We never expected this to happen. Apple just announced Self Service Repair, a program that provides repair instructions, official parts, and diagnostic software to customers who want to fix their iPhone, Mac, or iPad at home. Self Service Repair will open early 2022 with an initial focus on basic iPhone 13 and iPhone 12 repairs.
Update: This post previously stated that Self Service Repair launches in January of 2022. Apple has not clarified which month the service will launch, and its announcement simply states “early next year.” We’ve updated this article to reflect that fact.
At a glance, Self Service Repair looks like a smart and effective program. Customers simply visit the online Self Service Repair portal, look up the problem they’re trying to fix, and find the repair instructions they need. If they feel comfortable performing the repair, they can then buy the appropriate parts and tools from Apple.
Once a repair is complete, customers can ship any broken or unneeded parts back to Apple for recycling (plus a nice little rebate). Customers can even use Apple diagnostic tools to calibrate replacement parts—a necessary step if you want features like True Tone, Battery Health readings, and Face ID to keep working after a parts replacement.
The Dirty Details
Apple deserves a bit of praise here. After years of fighting at-home repairs and Right to Repair legislation, the company will finally share repair manuals, official parts, and diagnostic software with average customers. But we still have a lot of questions about Self Service Repair, so we reached out to iFixit for some insight.
Here’s what iFixit CEO Kyle Wiens told us about Apple’s new repair program:
Making service manuals available to consumers is exactly the right thing for Apple to be doing. No one should be in the dark on how to swap a battery or fix a cracked screen. Access to service information for products is a fundamental human right. We are proud of Apple for making this change.
We won’t know details until we can analyze the legal terms and test the program. For now, the catch is that the IRP software requires that Apple provision a part that they sell.

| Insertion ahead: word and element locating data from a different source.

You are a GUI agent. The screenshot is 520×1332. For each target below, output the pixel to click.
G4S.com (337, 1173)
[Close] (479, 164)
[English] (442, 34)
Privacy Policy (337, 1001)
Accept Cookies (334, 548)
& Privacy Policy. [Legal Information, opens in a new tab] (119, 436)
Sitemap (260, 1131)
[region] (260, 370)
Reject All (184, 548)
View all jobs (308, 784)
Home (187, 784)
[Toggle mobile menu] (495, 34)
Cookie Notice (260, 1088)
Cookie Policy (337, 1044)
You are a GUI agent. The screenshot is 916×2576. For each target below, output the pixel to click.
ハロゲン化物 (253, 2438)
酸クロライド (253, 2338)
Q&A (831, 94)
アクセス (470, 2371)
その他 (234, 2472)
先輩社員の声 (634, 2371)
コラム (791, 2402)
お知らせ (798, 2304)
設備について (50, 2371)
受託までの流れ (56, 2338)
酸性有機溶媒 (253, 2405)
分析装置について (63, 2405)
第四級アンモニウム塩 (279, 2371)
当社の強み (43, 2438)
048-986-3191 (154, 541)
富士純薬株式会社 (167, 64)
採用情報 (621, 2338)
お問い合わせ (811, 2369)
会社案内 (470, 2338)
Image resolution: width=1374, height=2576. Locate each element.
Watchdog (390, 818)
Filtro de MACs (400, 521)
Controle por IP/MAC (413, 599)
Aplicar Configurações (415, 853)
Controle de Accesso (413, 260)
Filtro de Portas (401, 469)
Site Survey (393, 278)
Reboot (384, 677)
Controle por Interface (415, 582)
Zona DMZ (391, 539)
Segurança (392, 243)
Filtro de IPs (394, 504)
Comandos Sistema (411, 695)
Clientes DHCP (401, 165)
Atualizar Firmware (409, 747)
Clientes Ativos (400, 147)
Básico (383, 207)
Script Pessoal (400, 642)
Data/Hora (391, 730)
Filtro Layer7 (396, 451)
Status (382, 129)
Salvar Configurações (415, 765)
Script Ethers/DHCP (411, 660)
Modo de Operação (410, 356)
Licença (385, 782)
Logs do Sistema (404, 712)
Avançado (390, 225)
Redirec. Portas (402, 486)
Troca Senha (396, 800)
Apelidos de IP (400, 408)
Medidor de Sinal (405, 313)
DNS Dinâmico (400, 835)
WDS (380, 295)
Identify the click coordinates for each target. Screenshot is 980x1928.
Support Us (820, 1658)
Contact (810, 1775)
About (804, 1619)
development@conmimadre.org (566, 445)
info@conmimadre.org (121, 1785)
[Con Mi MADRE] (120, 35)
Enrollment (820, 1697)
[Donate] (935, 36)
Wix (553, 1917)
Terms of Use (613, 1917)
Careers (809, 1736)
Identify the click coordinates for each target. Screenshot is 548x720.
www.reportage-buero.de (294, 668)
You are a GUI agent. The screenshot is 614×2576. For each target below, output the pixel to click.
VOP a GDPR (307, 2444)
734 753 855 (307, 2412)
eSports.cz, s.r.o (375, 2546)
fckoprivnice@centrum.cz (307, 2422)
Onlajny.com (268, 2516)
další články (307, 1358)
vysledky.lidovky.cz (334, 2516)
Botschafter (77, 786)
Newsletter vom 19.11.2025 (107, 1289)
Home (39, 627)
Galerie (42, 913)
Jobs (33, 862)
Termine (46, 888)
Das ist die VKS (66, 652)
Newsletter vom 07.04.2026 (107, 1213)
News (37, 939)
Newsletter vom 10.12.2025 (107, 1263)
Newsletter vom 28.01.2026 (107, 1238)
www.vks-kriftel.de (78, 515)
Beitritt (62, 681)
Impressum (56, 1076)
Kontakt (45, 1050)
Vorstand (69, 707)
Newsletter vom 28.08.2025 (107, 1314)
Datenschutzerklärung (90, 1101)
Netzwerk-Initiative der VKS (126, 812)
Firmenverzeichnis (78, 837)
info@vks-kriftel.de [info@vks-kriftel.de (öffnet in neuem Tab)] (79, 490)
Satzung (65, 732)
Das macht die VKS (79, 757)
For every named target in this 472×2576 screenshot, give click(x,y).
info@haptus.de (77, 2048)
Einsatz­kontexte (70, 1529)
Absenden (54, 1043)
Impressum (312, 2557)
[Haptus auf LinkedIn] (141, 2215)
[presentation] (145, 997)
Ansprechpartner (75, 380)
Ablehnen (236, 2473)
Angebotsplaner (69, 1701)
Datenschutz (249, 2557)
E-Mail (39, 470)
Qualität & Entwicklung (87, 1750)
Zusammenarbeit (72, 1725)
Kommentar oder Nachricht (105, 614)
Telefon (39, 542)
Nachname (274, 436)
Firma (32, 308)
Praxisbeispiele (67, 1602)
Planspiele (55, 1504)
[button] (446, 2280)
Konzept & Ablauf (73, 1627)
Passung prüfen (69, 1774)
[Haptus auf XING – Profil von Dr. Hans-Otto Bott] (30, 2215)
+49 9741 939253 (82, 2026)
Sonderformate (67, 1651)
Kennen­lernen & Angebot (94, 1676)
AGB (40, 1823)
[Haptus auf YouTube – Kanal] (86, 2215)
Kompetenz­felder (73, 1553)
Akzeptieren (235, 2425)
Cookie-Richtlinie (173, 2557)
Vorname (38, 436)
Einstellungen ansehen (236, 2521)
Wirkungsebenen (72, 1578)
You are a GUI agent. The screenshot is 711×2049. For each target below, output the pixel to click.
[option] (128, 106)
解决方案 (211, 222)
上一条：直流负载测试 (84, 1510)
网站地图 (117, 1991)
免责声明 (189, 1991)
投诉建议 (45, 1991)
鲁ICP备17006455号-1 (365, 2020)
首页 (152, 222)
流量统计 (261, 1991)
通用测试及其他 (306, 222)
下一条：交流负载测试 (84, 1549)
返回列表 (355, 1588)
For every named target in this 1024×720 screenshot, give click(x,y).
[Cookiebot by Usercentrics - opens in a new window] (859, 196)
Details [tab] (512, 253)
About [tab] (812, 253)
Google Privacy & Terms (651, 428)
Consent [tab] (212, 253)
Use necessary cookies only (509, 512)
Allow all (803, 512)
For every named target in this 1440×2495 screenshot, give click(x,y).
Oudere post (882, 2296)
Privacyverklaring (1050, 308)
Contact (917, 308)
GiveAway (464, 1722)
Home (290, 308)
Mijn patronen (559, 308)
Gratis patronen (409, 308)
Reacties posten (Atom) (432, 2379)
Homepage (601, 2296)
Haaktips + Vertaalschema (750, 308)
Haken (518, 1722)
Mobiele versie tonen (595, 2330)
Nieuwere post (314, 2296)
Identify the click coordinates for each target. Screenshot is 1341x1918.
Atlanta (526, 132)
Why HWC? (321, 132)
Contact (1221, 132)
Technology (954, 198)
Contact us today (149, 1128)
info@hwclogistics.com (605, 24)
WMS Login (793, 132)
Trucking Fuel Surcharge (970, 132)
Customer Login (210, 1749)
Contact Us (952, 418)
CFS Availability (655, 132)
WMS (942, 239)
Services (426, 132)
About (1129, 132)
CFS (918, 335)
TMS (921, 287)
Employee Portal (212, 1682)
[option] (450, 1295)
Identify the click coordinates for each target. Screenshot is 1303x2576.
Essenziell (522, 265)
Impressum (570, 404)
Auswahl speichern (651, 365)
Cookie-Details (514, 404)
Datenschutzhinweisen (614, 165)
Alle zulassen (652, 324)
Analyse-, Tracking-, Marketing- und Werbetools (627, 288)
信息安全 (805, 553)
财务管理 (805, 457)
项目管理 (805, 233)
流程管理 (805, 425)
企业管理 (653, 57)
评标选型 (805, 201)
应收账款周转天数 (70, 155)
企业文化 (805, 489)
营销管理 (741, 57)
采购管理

You can’t swap the screens between two iPhones and then calibrate them with their service software. That’s an issue for recyclers, refurbishers, and anyone else accustomed to harvesting parts to perform repairs.
Apple leads the electronics industry. They pioneered glued-in batteries and proprietary screws, and now they are taking the first steps on a path back to long-lasting, repairable products. iFixit believes that a sustainable, repairable world of technology is possible, and hope that Apple follows up on this commitment to improve their repairability.
As Kyle Wiens notes, customers can only use Apple’s diagnostic software with parts they’ve purchased through Self Service Repair. Salvaged or harvested parts still can’t be calibrated to a new phone—and that’s a huge problem!
Independent repair shops use tons of salvaged parts for cheap phone repairs. But if iPhone owners want to avoid losing features like True Tone, they’re forced to visit an “authorized” Apple repair technician or buy official parts for a DIY repair. Both of these options are more expensive than using salvaged parts and effectively cut small businesses out of the iPhone repair business (Apple hasn’t clarified if small businesses can participate in Self Service Repair, by the way).
Apple Still Controls iPhone and Mac Repairs
To be clear, we don’t know what Apple will charge for replacement parts. But iFixit found that “authorized” Apple IRP technicians currently pay $270 to perform an iPhone 12 screen replacement. We doubt that customers will get a better deal; Apple has no incentive to sell cheap parts when there is effectively zero competition in this space.
And that’s another concerning part of this Self Service Repair program. If Apple normalizes “serialized” parts, which phones and laptops can identify as “official,” then it could make third-party parts totally incompatible with its products. Doing so would leave Apple in full control of when and how its products are repaired. It would also give Apple the ability to kill off old products by discontinuing replacement parts, which sucks!
Again, we’re happy to see Apple embrace DIY repairs a bit. It’s a strange and exciting step for the company. But we’re concerned that Apple will weaponize its Self Service Repair program against customers and independent repair shops, and we encourage the company to support Right to Repair legislation.